文本段落:

手性识别是生物体内最基本的分子识别模式，深入研究手性识别过程及规律，对不同镜像异构体的手性效应与功能发现具有重要意义。阿片类药物作为一类可穿透血脑屏障的小分子，具有典型的手性识别作用，天然阿片类药物为(-)-构型，可选择性识别人体内的GPCR受体。而人工合成的(+)-构型的阿片类化合物无法激活GPCR受体。TLR4是目前为止研究最为广泛，也是TLR家族最重要的蛋白之一。TLR4信号通路的激活与抑制必须受到严格的调控，以保持免疫系统的稳定。本项目拟在前期二价阿片类化合物可以手性识别TLR4的研究基础上，设计并合成不同刚性、柔性和光调控linker的多价阿片类化合物，构建手性分子库。系统研究多价阿片类手性分子结构与TLR4的手性效应与功能，明确对映体的生物活性差别。深入发掘立体选择性机制，发展新的手性TLR4的抑制剂。为神经疼痛和成瘾戒断等中枢神经相关疾病的手性药物设计奠定基础。

Chiral recognition is the most basic molecular recognition mode in living organisms. In-depth study of chiral recognition process and regularity is of great significance for the discovery of chiral effect and function of different enantiomer. Opioids, as a class of small molecules that can penetrate the blood-brain barrier, have typical property of chiral recognition. The natural opioids, which can selectively recognize endogenous classical G Protein-Coupled Receptors and lead to analgesia, addiction, etc., are (-)-configuration. However, the synthesized (+)-configuration opioids do not active the GPCR receptors. Toll-like receptor (TLR) 4 is the best studied by far and one of the most important proteins in the TLR family. Activation and inhibition of the TLR4 signaling pathway must be accurately regulated to maintain the stability of immune system. In this project, a multivalent opioid chiral molecular library will be constructed by connecting opioid molecular scaffold with rigid, flexible and light-regulated linkers, based on the previous study of bivalent opioid compounds. The chiral effects and functions of multivalent opioid chiral compounds targeting TLR4 will be studied systematically and the bioactivity difference of enantiomers will be clarified. This project will provide new ideas for drug design with high specificity and chirality to treat neurological diseases such as neuropathic pain and addiction withdrawal.

任务说明: 把这段阿片类手性识别项目摘要从"手性识别是生物体内最基本的分"到"疾病的手性药物设计奠定基础。"（含首尾）的部分重写一遍，并将其中的"GPCR受体"替换为"G蛋白偶联受体"。 下面的数据取自其他来源。

像素坐标定位数据

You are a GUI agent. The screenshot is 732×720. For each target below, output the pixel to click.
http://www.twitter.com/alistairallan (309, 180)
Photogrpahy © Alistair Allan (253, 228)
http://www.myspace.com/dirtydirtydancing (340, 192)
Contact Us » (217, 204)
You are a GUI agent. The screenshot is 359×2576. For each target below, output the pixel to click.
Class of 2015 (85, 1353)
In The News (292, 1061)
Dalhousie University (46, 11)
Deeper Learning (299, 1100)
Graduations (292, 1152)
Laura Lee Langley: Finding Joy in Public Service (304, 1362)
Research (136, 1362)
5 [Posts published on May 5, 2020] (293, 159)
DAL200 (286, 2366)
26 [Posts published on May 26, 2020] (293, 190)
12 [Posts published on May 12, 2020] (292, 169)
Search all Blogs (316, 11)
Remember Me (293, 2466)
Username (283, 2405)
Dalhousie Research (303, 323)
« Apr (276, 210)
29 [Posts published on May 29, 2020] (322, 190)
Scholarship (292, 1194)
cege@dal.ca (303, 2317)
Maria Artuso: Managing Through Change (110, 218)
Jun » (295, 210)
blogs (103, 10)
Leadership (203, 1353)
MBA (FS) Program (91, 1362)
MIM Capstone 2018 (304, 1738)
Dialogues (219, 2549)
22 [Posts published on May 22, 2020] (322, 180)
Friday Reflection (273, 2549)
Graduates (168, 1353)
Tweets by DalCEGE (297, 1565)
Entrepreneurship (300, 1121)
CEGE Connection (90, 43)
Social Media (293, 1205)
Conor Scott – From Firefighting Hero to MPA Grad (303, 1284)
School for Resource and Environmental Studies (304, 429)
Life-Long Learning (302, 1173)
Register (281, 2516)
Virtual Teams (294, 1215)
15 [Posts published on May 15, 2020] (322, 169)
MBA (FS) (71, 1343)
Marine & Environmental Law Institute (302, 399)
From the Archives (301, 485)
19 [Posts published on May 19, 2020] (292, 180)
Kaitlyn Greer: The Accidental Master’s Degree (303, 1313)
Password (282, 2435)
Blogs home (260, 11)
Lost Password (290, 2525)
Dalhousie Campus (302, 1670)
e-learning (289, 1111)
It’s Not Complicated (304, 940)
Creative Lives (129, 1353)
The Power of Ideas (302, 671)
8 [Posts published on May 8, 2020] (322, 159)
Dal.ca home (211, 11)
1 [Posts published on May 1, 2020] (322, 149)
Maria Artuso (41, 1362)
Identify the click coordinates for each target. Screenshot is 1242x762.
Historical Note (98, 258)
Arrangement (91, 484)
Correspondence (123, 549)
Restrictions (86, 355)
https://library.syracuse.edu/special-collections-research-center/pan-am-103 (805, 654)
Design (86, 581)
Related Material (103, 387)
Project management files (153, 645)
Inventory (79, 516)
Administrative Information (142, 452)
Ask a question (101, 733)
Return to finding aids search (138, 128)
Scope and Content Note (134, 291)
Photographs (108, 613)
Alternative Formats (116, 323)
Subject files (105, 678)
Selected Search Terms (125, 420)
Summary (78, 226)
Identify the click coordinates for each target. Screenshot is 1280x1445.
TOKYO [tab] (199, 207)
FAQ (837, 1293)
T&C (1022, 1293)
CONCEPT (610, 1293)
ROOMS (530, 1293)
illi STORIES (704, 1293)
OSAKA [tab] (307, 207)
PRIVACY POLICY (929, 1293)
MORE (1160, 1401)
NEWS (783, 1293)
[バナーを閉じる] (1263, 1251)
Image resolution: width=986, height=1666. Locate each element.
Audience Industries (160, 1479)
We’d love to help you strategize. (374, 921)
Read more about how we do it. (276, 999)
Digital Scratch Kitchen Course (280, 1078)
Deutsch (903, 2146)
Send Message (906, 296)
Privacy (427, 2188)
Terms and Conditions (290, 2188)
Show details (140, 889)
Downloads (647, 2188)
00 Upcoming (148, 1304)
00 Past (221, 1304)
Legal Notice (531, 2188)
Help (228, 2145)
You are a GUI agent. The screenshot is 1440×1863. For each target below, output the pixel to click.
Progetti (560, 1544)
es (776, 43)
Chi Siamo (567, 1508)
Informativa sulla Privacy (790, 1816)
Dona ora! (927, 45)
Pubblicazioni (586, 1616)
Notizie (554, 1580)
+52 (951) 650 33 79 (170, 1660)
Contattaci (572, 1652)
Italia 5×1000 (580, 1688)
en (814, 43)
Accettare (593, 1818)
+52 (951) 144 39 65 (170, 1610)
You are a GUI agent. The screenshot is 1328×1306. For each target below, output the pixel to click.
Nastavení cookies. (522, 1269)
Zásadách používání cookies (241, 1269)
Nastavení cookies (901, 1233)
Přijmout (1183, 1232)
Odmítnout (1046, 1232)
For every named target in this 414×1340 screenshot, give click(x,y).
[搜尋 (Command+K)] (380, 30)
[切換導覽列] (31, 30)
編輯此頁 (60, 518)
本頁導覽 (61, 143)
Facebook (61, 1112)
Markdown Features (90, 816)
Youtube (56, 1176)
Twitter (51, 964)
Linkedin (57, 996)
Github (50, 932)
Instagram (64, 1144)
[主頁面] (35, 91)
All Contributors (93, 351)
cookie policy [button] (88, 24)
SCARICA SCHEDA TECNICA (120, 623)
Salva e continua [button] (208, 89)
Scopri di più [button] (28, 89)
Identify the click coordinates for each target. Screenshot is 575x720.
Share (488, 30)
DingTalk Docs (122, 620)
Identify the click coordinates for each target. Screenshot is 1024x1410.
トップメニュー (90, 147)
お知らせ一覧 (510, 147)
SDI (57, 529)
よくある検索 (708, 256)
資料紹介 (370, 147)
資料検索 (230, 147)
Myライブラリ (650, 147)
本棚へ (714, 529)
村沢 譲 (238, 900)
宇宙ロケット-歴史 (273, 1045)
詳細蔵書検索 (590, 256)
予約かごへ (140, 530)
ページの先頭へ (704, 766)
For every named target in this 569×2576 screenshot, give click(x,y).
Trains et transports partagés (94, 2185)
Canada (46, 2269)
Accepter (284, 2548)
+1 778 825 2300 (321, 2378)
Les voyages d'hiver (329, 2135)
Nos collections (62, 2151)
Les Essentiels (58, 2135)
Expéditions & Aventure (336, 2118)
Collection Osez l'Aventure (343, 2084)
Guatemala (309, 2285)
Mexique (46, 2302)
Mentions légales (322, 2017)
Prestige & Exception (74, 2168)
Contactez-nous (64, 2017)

最终答案:
手性识别是生物体内最基本的分子识别模式，深入研究手性识别过程及规律，对不同镜像异构体的手性效应与功能发现具有重要意义。阿片类药物作为一类可穿透血脑屏障的小分子，具有典型的手性识别作用，天然阿片类药物为(-)-构型，可选择性识别人体内的G蛋白偶联受体。而人工合成的(+)-构型的阿片类化合物无法激活G蛋白偶联受体。TLR4是目前为止研究最为广泛，也是TLR家族最重要的蛋白之一。TLR4信号通路的激活与抑制必须受到严格的调控，以保持免疫系统的稳定。本项目拟在前期二价阿片类化合物可以手性识别TLR4的研究基础上，设计并合成不同刚性、柔性和光调控linker的多价阿片类化合物，构建手性分子库。系统研究多价阿片类手性分子结构与TLR4的手性效应与功能，明确对映体的生物活性差别。深入发掘立体选择性机制，发展新的手性TLR4的抑制剂。为神经疼痛和成瘾戒断等中枢神经相关疾病的手性药物设计奠定基础。